Johanna’s cheeks flushed.
“If you really must know, it was absolutely horrid! I’m sorry I even went,” she said vehemently, as though Strobel had talked her into it. She tried to ignore the look on his face, which unmistakably said I told you so. The best thing was to forget the whole weekend as quickly as possible.
“Did Mr. Woolworth come in the end?”
Strobel nodded. He had the look of a cat that’d gotten into the herring tub on the sly.
“Here’s his order. It must be dealt with today.”
Johanna reached unsuspectingly for the list, a standard form that detailed the articles a client wanted, the suppliers, prices, and delivery deadlines. She found herself holding not one sheet of paper but three, and one more had dropped to the floor.
There was no way that all this could be just one order.
She picked up the sheet that had fallen and gazed at the pages incredulously. Dolls, toys, glassware, wood carvings—this man Woolworth seemed to want everything they had to offer. She swallowed when she saw what was written on one line.
“Five hundred Parisian dolls?”
Strobel grinned in response to her astonishment.
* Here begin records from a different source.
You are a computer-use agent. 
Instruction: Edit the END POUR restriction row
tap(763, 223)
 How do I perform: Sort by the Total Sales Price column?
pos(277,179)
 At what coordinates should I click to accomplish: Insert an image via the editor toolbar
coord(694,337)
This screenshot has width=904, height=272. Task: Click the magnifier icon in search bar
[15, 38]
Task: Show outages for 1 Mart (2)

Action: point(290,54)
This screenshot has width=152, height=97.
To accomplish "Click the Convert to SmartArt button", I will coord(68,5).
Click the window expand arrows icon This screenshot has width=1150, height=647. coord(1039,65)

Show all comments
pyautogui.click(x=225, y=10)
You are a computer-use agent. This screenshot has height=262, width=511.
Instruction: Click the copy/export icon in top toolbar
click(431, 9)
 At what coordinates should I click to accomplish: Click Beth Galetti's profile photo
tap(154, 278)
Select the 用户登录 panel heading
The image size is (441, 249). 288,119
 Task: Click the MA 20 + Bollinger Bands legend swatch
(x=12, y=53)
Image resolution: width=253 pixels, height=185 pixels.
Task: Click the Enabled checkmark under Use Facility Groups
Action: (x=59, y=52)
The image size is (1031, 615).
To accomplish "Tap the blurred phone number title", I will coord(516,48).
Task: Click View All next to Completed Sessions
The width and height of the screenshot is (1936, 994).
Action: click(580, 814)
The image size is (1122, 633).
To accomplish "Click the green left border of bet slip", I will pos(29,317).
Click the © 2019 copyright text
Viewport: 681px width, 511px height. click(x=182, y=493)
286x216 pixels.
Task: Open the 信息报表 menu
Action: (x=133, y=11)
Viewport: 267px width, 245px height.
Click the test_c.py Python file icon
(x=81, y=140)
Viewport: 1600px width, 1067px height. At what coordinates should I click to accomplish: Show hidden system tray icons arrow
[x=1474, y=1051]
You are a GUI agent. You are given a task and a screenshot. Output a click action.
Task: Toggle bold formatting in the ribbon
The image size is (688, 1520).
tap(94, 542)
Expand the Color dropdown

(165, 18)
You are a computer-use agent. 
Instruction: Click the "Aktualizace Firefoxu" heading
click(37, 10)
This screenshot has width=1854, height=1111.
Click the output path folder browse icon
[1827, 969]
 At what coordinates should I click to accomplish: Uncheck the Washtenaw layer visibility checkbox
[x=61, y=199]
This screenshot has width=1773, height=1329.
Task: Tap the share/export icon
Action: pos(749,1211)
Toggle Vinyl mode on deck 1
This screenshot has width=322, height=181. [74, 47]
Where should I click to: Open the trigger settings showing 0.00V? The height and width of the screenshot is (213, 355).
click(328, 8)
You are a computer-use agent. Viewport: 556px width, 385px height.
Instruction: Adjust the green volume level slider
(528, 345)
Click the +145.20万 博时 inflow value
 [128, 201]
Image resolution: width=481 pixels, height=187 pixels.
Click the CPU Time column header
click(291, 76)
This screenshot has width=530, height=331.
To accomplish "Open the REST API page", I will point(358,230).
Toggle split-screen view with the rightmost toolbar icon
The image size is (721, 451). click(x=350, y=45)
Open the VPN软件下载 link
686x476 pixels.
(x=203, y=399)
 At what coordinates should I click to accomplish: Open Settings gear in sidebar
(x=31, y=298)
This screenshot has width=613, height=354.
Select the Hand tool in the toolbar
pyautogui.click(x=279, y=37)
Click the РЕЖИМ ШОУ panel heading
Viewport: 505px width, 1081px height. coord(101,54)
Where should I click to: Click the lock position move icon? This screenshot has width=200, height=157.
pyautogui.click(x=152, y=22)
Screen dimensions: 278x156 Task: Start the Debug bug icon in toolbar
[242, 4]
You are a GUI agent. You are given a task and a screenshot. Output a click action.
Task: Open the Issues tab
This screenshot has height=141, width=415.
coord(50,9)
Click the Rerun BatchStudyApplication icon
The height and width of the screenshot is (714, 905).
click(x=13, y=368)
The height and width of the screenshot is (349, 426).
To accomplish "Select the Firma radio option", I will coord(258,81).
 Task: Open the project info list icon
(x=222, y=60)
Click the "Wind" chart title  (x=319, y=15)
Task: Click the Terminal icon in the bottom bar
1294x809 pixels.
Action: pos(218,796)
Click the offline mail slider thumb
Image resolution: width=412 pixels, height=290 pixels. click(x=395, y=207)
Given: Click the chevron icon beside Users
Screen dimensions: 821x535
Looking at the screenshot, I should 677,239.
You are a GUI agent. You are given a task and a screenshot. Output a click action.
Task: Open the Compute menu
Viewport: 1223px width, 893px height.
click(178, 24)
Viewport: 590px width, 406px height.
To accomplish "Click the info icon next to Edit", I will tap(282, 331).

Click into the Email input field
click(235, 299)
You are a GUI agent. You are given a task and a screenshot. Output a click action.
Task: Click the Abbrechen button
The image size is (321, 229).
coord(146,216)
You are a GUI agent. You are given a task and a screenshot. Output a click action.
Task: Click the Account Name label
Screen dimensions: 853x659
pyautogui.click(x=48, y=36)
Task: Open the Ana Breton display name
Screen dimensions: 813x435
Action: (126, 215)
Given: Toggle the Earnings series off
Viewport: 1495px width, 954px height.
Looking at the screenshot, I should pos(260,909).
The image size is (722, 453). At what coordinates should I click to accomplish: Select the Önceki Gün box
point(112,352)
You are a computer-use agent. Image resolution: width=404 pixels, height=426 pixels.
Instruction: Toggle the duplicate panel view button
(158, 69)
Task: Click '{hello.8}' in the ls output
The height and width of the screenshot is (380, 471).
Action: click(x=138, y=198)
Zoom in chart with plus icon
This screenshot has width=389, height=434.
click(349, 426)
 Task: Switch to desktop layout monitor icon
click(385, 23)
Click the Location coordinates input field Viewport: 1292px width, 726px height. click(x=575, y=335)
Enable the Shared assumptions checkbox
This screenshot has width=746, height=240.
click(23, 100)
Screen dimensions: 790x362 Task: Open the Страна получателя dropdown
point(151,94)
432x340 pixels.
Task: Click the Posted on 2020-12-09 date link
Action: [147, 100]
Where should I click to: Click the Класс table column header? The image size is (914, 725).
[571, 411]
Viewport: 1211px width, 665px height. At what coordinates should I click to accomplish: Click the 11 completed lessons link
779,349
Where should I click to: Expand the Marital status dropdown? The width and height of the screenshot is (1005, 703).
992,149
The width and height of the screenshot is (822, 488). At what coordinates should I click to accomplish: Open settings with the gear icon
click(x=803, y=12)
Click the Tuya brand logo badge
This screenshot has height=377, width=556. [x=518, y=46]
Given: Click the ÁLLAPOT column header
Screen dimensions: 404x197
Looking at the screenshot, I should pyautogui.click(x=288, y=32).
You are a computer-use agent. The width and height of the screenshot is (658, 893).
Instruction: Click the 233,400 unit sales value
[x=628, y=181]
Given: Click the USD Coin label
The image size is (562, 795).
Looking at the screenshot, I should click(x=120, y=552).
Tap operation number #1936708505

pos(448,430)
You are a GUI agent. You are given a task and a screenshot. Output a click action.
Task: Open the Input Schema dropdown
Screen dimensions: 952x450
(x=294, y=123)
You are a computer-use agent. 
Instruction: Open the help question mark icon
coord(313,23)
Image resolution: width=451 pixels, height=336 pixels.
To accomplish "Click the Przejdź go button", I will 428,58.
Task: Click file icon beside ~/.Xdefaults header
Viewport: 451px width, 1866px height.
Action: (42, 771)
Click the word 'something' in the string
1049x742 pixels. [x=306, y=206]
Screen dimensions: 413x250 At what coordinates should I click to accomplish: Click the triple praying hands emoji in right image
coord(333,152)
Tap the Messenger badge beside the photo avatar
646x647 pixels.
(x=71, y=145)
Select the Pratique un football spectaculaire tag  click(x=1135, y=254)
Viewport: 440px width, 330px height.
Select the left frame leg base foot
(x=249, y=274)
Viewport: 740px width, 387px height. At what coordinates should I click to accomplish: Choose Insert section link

Johanna leafed through the list, reading each item silently to herself. When she looked up again, her face showed a whole range of conflicting emotions; she was speechless at the quantities involved, baffled by some of the wares on the list, and shocked at the final cost. She had to check three times before she could accept the sum involved. Holding the sheets in her hand, she went across to the catalog table and sat down.
Strobel followed her and sat down too.
For a moment Johanna struggled to collect herself. When she looked up and said, “Why wasn’t I here? Woolworth must really be a man of great standing. Who else could be sure of selling such quantities?” She pointed quite at random at a line of the order.
“Two hundred Sonneberg dolls, the ‘babe-in-arms’ model. Heinrich Stier will weep tears of joy when we give him the order.”
“I told him from the start that he’d score a success with that style of doll,” Strobel said dismissively. “Where else in the world do dolls have that same rosy glow on their little faces? Nowhere!” he said, answering his own question.
“His visit must have lasted for hours. Did Sybille Stein manage to come by and look after you? And his assistant? Did he . . .” She flushed at the thought that it should have been her job to make coffee for the American customers.
Strobel interrupted her with that odd laugh of his. “If I were to tell you every detail of my client’s visit, which I will grant you was certainly quite remarkable, then we would be sitting here just as long as Woolworth and I sat together.” He took her hand with his bony one.
She was just about ready to let him call her “My dearest Johanna,” thinking that she would get to hear one or two anecdotes, but then Strobel said, “You never get a second chance in life!” He sighed, then clapped his hands together theatrically. “If I had not considered your presence in Sonneberg . . .”
Johanna wished fleetingly that Strobel had simply ordered her to stay, rather than letting her take the time off. Then she scolded herself for such childish thoughts. She had no choice but to sit there and hear him preach about missed opportunities and making the wrong decision. But she consoled herself with the fact that at least he had let go of her hand.